Burkina Faso: Bonne gouvernance et assainissement des finances publiques - Le REN-LAC note une profonde déception au sommet de l'Etat

Le Réseau national de lutte anticorruption (REN-LAC) a tenu sa 20e assemblée générale ordinaire le jeudi 28 mai 2020 à Ouagadougou. Au-delà de l'exercice de redevabilité, cette session a enregistré le lancement du livre sur les 20 ans du REN-LAC et la proclamation suivie de la remise du prix de la lutte anti-corruption 2020 aux lauréats.

« Alors que l'approfondissement de la crise sécuritaire exige la bonne gouvernance et la transparence dans la gestion de la chose publique, nous assistons plutôt régulièrement à des scandales de malversations ou de détournements de deniers publics ».

Ainsi s'exprimait Sagado Nacanabo, secrétaire exécutif du Réseau national de lutte anti-corruption (REN-LAC), à la clôture de la 20e assemblée générale du réseau, tenue le 28 mai dernier à Ouagadougou.

C'est dans ce sens qu'il relève une profonde déception de cette organisation de la société civile (OSC) de la gestion du régime du président Roch Marc Christian Kaboré, à quelques mois de la fin de son mandat.

C'est une déception en matière d'assainissement des finances publiques, de bonne gouvernance et d'exemplarité au sommet de l'Etat.

Pour confirmer cela, Sagado Nacanabo prend l'exemple, selon le PNDES, de l'indice de perception de la corruption de Transparency international qui devait passer de 38 points sur 100 en 2015 à 42 points en 2018, puis 60 points en 2020. Si en 2016 et 2017, dit-il, le Burkina Faso avait obtenu des indicateurs encourageants, en obtenant la note de 42 points, « l'on est au regret de constater une dégringolade depuis 2018 », fait-il savoir.

Tout en indiquant que le Burkina Faso a perdu un point en 2018 et un autre en 2019 pour se retrouver désormais avec une note de 40 points sur 100.

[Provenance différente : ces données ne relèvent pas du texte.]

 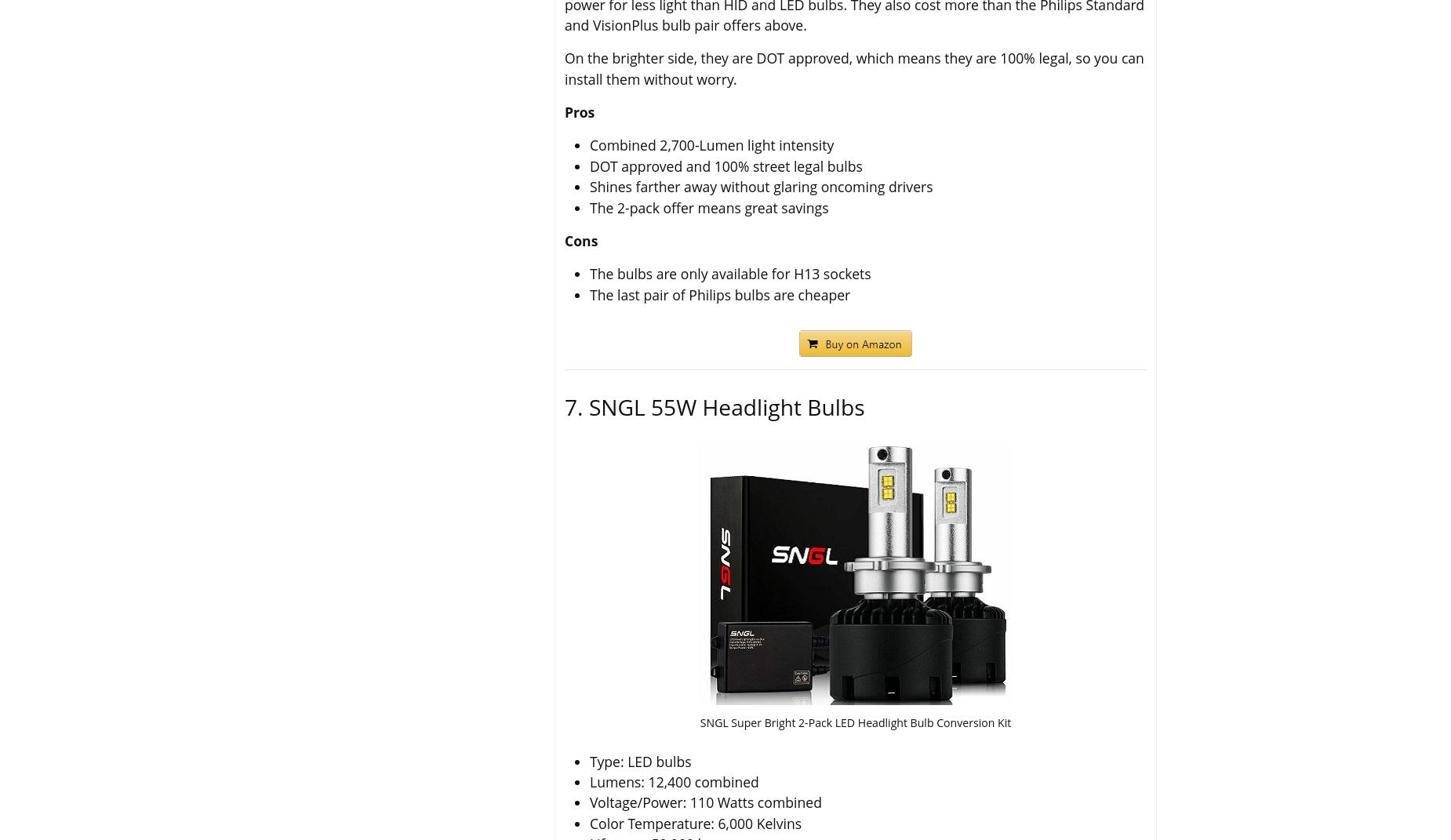 I want to click on 'Pros', so click(x=580, y=111).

Dans cette situation, le secrétaire exécutif du REN-LAC relève que l'on est très loin des 60 points visés pour 2020. Avant de souligner que cela contribue à saper les efforts des acteurs de la lutte contre la corruption, de la presse, de la justice pour la transparence et la bonne gouvernance.

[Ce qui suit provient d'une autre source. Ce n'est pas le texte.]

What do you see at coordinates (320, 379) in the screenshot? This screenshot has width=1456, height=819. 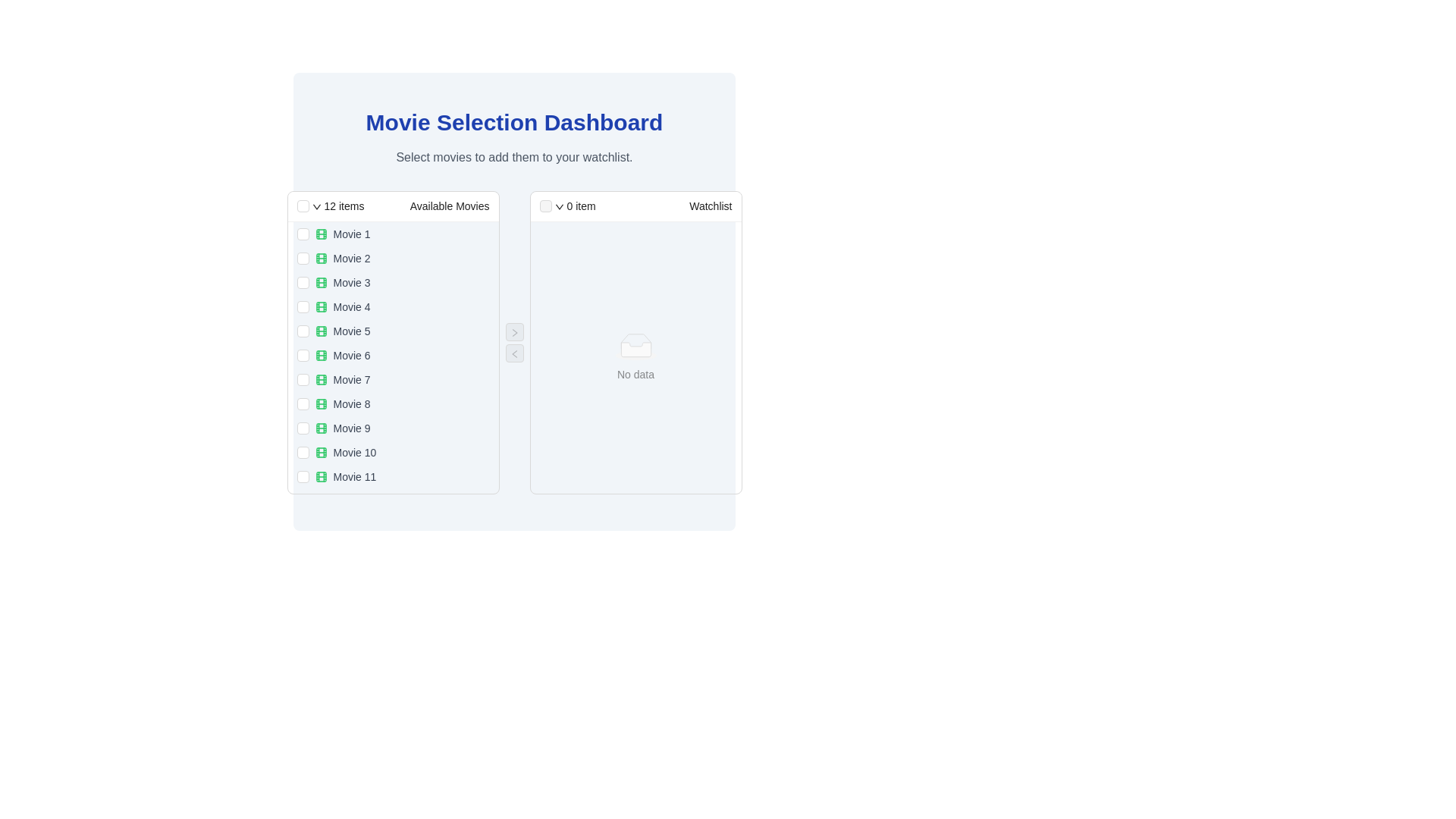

Le REN-LAC attend un traitement diligent du dossier Jean-Claude Bouda

Dans cette dynamique des efforts des uns et des autres, le REN-LAC se dit satisfait du dépôt, à la Maison d'arrêt et de correction de Ouagadougou (MACO), de l'ancien ministre de la Défense et des Anciens combattants, Jean-Claude Bouda.

Concernant ce mandat de dépôt, le réseau considère cela comme une victoire d'étape et attend un traitement diligent du dossier par la Justice burkinabè. Ce fut donc une occasion pour le secrétaire exécutif, Sagado Nacanabo, de féliciter tous ceux qui ont contribué à l'aboutissement de ce résultat.

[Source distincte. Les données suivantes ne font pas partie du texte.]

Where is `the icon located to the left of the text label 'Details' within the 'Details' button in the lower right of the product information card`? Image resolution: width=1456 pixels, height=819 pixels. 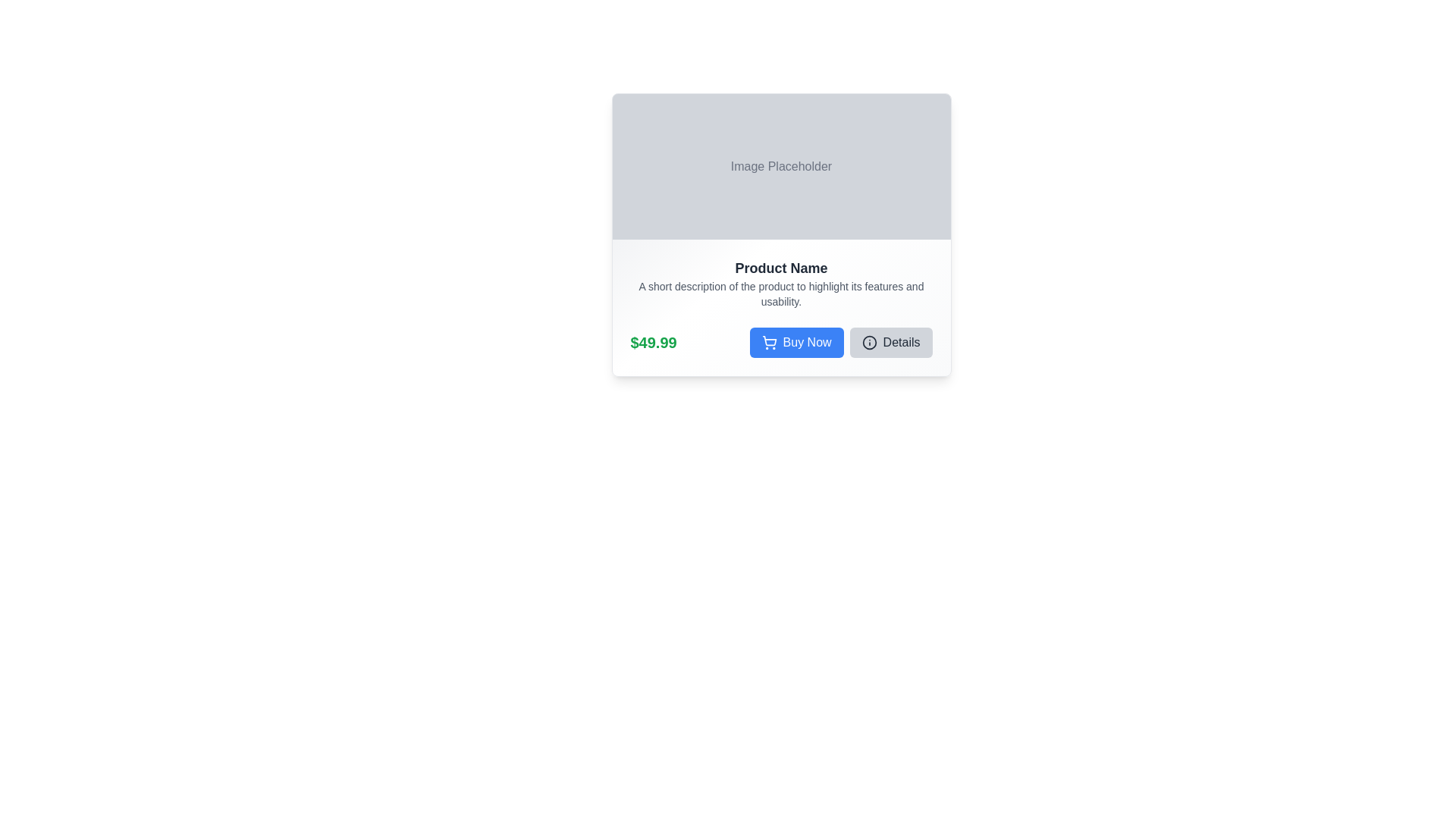 the icon located to the left of the text label 'Details' within the 'Details' button in the lower right of the product information card is located at coordinates (869, 342).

Tout en restant convaincu que c'est une synergie d'actions entre les différents acteurs qui permettra d'avoir un impact positif sur les actions de lutte anti-corruption.

Pour le réseau, sans une veille effective des populations, le phénomène de la corruption a encore de beaux jours devant lui. Et d'inviter les populations à maintenir le cap des dénonciations tout en développant des initiatives locales adaptées à leurs réalités.

Le REN-LAC ne manque pas de relever que les productions des journalistes sont d'un apport inestimable pour lui dans ses actions de lutte anti-corruption.

Cette 20e Assemblée générale ordinaire a donc permis au réseau de procéder à la délibération et la remise des prix de la lutte anti-corruption d'œuvres jugées de belles factures par le jury.

Le REN-LAC, qui a vu le jour en 2017, a également procédé au lancement du livre sur les 20 ans d'existence du réseau, intitulé « 20 ans d'existence : le réseau vous conte sa vie ». Un livre qui compte 144 pages divisées en 3 parties de 10 chapitres dans un style narratif personnifié.